- [Exercise directions] Among the records that follow, count the lines where "next" appears, and state the count by itself.

- [Records for the exercise]
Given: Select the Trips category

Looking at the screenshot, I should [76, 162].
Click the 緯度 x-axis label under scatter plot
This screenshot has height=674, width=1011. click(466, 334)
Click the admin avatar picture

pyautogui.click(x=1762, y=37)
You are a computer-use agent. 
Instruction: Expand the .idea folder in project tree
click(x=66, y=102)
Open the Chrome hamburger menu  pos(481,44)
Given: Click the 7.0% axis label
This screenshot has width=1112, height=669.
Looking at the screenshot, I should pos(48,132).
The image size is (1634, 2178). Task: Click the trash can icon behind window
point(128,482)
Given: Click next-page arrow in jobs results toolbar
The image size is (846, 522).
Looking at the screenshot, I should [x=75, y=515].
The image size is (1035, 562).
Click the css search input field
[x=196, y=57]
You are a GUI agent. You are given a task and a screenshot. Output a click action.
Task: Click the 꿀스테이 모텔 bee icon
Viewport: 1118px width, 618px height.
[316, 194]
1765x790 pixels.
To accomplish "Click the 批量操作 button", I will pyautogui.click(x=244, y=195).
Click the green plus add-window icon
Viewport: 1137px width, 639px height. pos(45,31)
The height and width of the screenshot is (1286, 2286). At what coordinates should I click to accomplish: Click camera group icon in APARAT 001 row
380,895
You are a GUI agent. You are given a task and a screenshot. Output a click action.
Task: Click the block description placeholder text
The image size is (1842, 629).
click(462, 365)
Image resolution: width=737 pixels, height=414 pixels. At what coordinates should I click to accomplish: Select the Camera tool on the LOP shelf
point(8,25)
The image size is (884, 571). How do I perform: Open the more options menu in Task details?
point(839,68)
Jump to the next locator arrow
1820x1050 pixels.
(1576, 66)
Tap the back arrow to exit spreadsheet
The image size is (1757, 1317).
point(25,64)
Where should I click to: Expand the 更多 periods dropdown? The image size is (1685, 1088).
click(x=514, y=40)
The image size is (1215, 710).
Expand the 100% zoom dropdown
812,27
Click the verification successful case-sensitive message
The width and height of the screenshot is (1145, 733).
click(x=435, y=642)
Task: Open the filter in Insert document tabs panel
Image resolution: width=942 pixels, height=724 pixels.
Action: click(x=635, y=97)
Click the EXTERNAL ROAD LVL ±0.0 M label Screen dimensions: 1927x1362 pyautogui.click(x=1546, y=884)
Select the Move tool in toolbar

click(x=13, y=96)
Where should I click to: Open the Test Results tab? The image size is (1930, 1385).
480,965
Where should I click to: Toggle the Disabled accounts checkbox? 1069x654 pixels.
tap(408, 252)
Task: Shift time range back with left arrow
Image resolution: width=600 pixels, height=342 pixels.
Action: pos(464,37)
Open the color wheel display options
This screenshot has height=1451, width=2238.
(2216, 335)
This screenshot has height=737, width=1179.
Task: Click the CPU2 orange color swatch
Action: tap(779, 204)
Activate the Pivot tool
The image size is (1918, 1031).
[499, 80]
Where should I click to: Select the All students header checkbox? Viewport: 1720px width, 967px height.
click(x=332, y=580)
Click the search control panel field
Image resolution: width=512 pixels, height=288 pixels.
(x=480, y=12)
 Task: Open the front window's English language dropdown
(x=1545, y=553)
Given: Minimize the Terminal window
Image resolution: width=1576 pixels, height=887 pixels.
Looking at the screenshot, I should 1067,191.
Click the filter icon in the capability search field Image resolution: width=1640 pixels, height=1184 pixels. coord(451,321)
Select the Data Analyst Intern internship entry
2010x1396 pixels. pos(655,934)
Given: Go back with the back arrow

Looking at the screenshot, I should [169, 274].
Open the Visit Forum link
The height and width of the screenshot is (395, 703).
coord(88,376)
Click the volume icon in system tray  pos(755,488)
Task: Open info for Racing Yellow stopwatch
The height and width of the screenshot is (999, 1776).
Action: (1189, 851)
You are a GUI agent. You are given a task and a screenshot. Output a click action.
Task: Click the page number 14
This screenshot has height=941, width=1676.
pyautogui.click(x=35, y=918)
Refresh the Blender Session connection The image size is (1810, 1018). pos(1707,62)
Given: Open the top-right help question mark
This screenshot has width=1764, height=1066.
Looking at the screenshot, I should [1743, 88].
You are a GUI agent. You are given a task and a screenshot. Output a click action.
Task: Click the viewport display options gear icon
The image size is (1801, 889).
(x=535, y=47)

- [Worked solution] 2